Labelscar’s friend Michael Lisicky wrote us to send some photos of the former Thalhimers at the Walnut Mall in Petersburg, Virginia, both taken in May 1991, shortly after the May Co. announced the store would be closing. Thalhimers was a Richmond-based department store chain that had stores in Virginia, Tennessee, North Carolina, and South Carolina at its peak, but which was merged into Hecht’s in 1992. Here’s what Michael had to say about this store, and this mall’s fate in general:
A casualty of May’s 1991 announcement was the closing of the Walnut Mall Thalhimers in Petersburg, Virginia. Located about a half hour south of Richmond, this mall opened in 1966. Billed as “The Shopping Showplace” it contained a 67,000 square foot Thalhimers along with a large Penney’s. In addition a small local store, Rosenstock’s, was located there as well. Petersburg has been trying to beat the odds since the Civil War, and it lost once again when the South Park Mall opened in neighboring Colonial Heights in 1989. Stores bolted.
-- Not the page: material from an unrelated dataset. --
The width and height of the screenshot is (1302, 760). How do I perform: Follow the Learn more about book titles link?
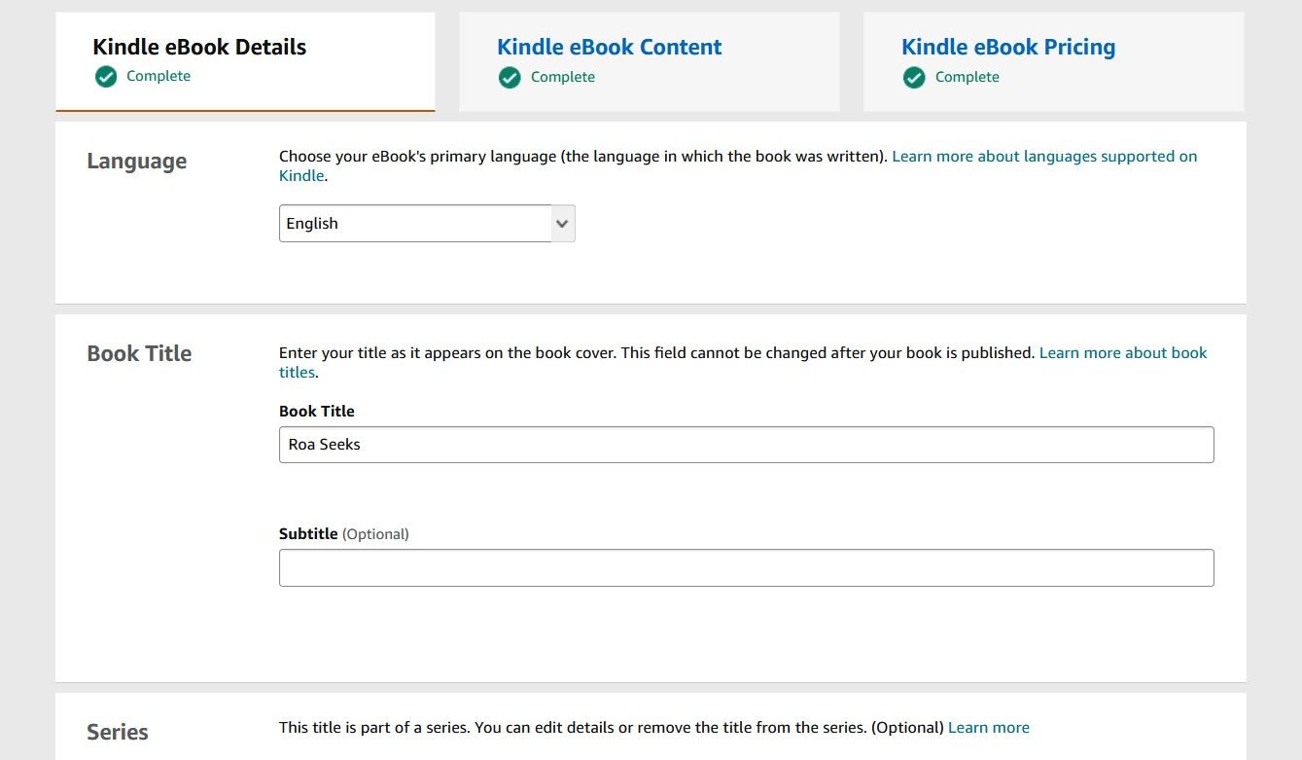tap(1123, 352)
Penney’s bolted. Stores near the mall bolted. Thalhimers, for some reason, tried operating its Walnut Mall store along with a new store at South Park, albeit with reduced hours and smaller departments. With the May Co. now making decisions, it was quickly announced in March 1991 that the underperforming Thalhimers would close in May. Few stores were left by then. Peoples Drug had already announced its closure. Mall owners along with city officials thought about turning the mall into an outlet mall or even offices. At one point a library was planned. But for over 15 years the Walnut Mall has sat there. If you’re ever on I-95 and driving through Petersburg, VA take a side trip onto Crater Road. You will see a true Shopping Showplace awaiting any type of fate.
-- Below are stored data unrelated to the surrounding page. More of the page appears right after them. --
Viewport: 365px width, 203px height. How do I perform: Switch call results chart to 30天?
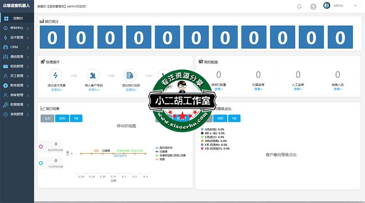(62, 118)
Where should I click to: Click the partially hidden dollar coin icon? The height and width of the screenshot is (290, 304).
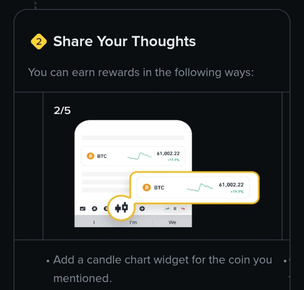(x=105, y=209)
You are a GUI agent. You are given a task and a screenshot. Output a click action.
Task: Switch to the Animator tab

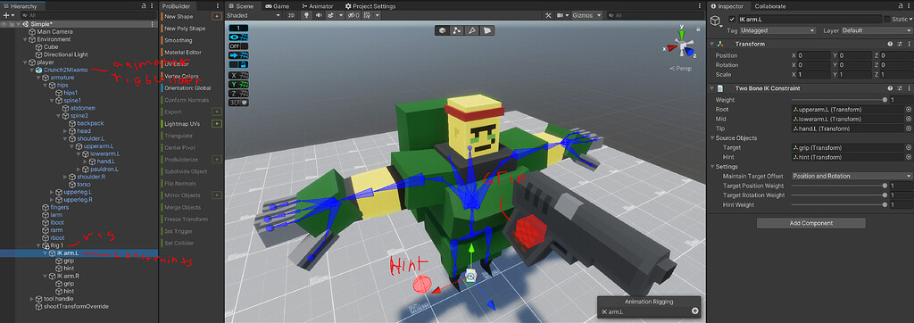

These photos were taken in May 1991. By then even Thalhimers display windowed had been bricked over as the area was rapidly deteriorating.
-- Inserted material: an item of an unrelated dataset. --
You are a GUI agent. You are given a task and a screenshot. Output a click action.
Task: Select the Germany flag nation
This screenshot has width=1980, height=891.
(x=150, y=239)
Yow… this satellite photo seems to bear out the story–while this 1960s-vintage mall seems pretty tiny (about 300,000 square feet or so), it’s looking pretty forlorn and lonely nowadays. Deadmalls has some more details if you care to check it out, but the overall story is like one we’ve heard many times before: a smaller, more outdated (but also perhaps a bit more charming) mall was killed by a larger, more formidable competitor a few miles away. Stories like these are always a bit tragic to me, however, because here in the Northeast it’s pretty rare for a mall to just sit, untouched, for such a long time.